We know that prehistoric Indians, Woodlands and Plains Indians roamed Southwest Iowa during various periods in history.
The oldest burial ground located so far in Fremont County is just west of Interstate 29 near the town of Bartlett.
The site was held sacred, by the Indians who lived in the county, as late as the 1850s. A number of pioneer graves are also reported to be in this area. The land is now owned by the state with the condition that the graves not be disturbed.
Chief Waubonsie, along with the other Pottawattamie Indians, lived for a time in what became Mills and Fremont County. He completed his life in "Waubonsie Village," just north of the Fremont County line and west of the present town of Tabor. He died in 1848 at the age of 92. His body was covered with a blanket and bark and laid in a box made of hewn logs which was placed in the fork of a tree. Various of his possessions were also put in the box. Later, the body was buried in a grave which is now marked with a red granite boulder presented in 1972 by the Shenandoah Chapter of the D.A.R.
Sub-Chief Shawtee, was head of a Pottawattamie settlement located in the Lacy Grove area six miles south of Tabor. This is just west of where Charlie Polk once lived. When he died, his body was buried in the soil of Waubonsie State Park. Later, during highway construction, the grave was threatened, so Shawtee's body was moved to a safer, permanent gravesite away from the edge of the highway.

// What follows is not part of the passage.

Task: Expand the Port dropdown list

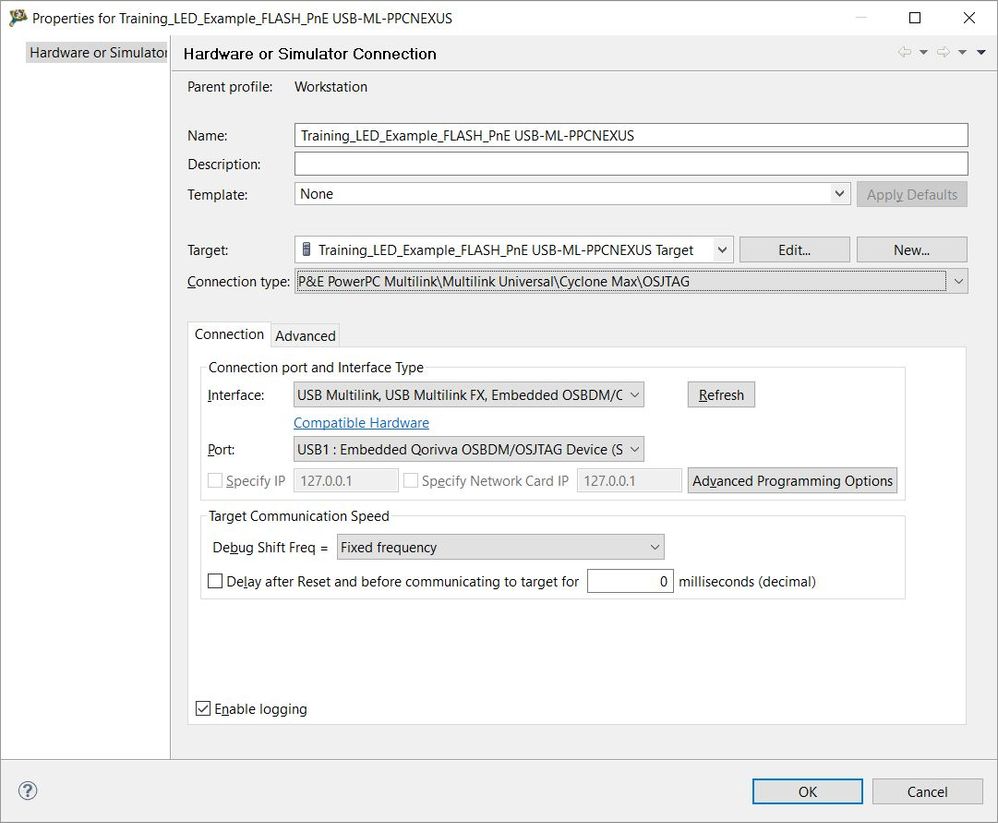Action: coord(635,450)
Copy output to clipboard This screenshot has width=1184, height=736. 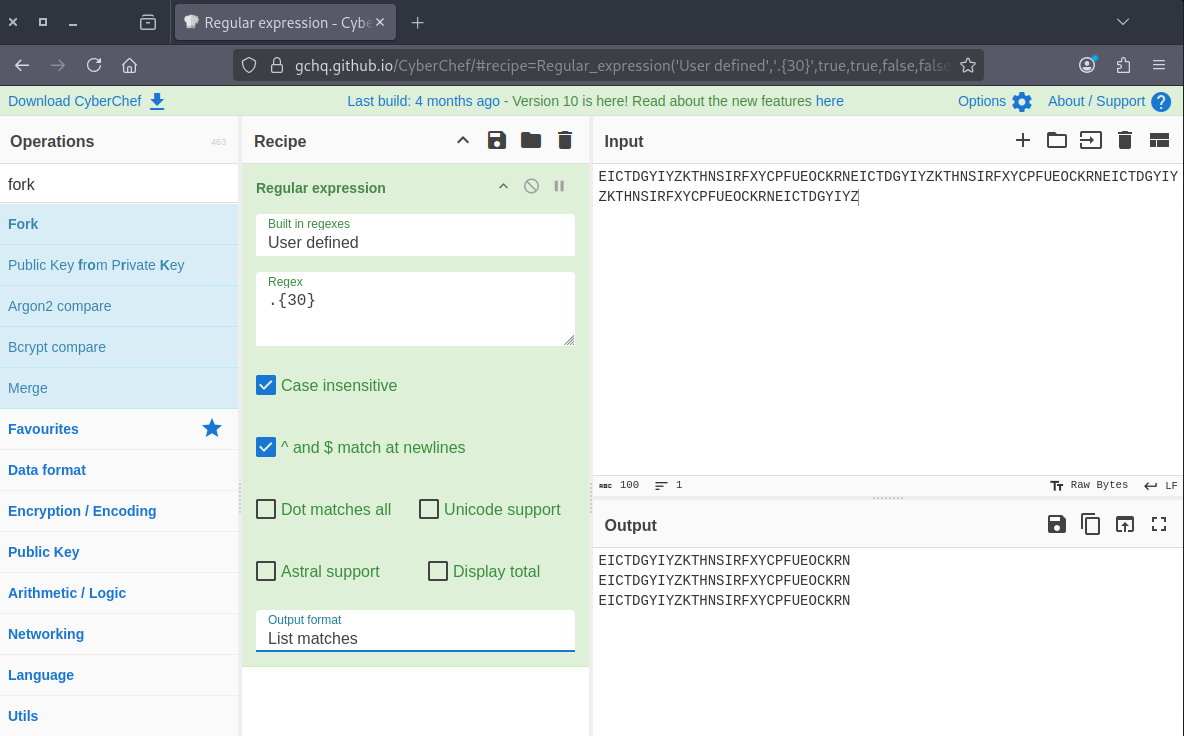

Another known Indian burial ground is high up on the bluffs near the old Pumpkin Center section of Fremont County. A descendant of one of the early pioneers took members of a local Boy Scout troop on a hike into that section of the bluffs. He pointed out the valley where the Indians wintered and the burial grounds on the bluff above the valley. He told the boys that the men were buried on higher ground than the women "so braves could watch over them."
Undoubtedly, other Indian burials were made in the county, including some in the French Cemetery east of Hamburg. Lack of records and descendants have made this part of the history sadly sketchy.
(Evelyn wrote this for the Cemetery Record Book which is still available for purchase in the research section of the Fremont County Historical Museum. )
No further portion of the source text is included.